On December 4, 2006, Jackson opened the Billboard Music Awards with a medley of past singles "Control" and "The Pleasure Principle" and new single "So Excited", accompanied by black and red-clad dancers.
For her first tour in seven years, the Rock Witchu Tour in 2008, she chose to open the show a medley with "The Pleasure Principle", "Control" and "What Have You Done for Me Lately". After an interlude, Jackson made her entrance amid fireworks and theatrical smoke to perform the medley, while donning a Mohawk hairstyle. While promoting her second greatest hits album Number Ones, the singer performed an eight-minute medley of six songs during the American Music Awards of 2009. It included "Control", "Miss You Much", "What Have You Done for Me Lately", "If", "Make Me", and finished with "Together Again". She also included the song on the Number Ones: Up Close and Personal tour (2011), the Unbreakable World Tour (2015–2016), and the State of the World Tour (2017–2019). Jackson included the song at her 2019 Las Vegas residence Janet Jackson: Metamorphosis. It was also included on her special concert series Janet Jackson: A Special 30th Anniversary Celebration of Rhythm Nation in 2019. In 2023 Jackson performed the song on her Janet Jackson: Together Again tour.

==Legacy==
The spoken intro of "Control" was sampled on Kylie Minogue's song "Too Much of a Good Thing", from her 1991 album Let's Get to It. In 2010, the song was included in the Dance Central DLC setlist to be played using Kinect for the Xbox 360. Glee covered the song in the episode "Hold On to Sixteen", where the New Directions sang three songs originated by members of the Jackson family. Dianna Agron (as Quinn Fabray) opens the song with its spoken introduction, with leads sung by Darren Criss (as Blaine Anderson) and Kevin McHale (as Artie Abrams). The song is included on the soundtrack album Glee: The Music, Volume 7. The song is also used in the opening of the 2019 film Hustlers.
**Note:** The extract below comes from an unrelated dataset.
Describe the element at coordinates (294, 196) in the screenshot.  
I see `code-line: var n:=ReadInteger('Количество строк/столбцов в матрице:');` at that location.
The song is also listed in the Rock and Roll Hall of Fame's list of 500 songs that shaped rock and roll.

==Track listings==

- US and European 7-inch single
A. "Control" (edit) – 3:26
B. "Fast Girls" – 3:18

- US and European 12-inch single
A1. "Control" (extended version) – 7:33
B1. "Control" (dub version) – 5:55
B2. "Control" (a cappella) – 3:55

- UK 7-inch single
A. "Control" (edit) – 3:26
B. "Pretty Boy" – 6:32

- UK 12-inch single
A1. "Control" (extended version) – 7:33
A2. "Control" (edit) – 3:26
B1. "Control" (dub version) – 5:55
B2. "Pretty Boy" – 6:32

- Australian 12-inch single
A1. "Control" (video mix) – 7:33
B1. "Control" (dub version) – 5:55
B2. "Control" (a cappella) – 3:55

==Charts==

===Weekly charts===

| Chart (1986–1987) | Peak position |
|---|---|
| Australia (Kent Music Report) | 82 |
| Belgium (Ultratop 50 Flanders) | 20 |
| Canada Top Singles (RPM) | 18 |
| Canada Retail Singles (The Record) | 20 |
| El Salvador (UPI) | 5 |
| Europe (European Hot 100 Singles) | 67 |
| Netherlands (Dutch Top 40) | 12 |
| Netherlands (Single Top 100) | 9 |
| New Zealand (Recorded Music NZ) | 16 |
| UK Singles (OCC) | 42 |
| US Billboard Hot 100 | 5 |
| US Dance Club Songs (Billboard) | 1 |
| US Dance Singles Sales (Billboard) | 2 |
| US Hot R&B/Hip-Hop Songs (Billboard) | 1 |
| US Cash Box Top 100 | 5 |

===Year-end charts===

| Chart (1986) | Position |
|---|---|
| Netherlands (Single Top 100) | 97 |

| Chart (1987) | Position |
|---|---|
| US Billboard Hot 100 | 37 |
| US Dance Club Songs (Billboard) | 10 |
| US Dance Singles Sales (Billboard) | 9 |
| US Hot R&B/Hip-Hop Songs (Billboard) | 5 |

==Certifications==

| Region | Certification | Certified units/sales |
| United States (RIAA) | Gold | 500,000^{^} |
^{^} Shipments figures based on certification alone.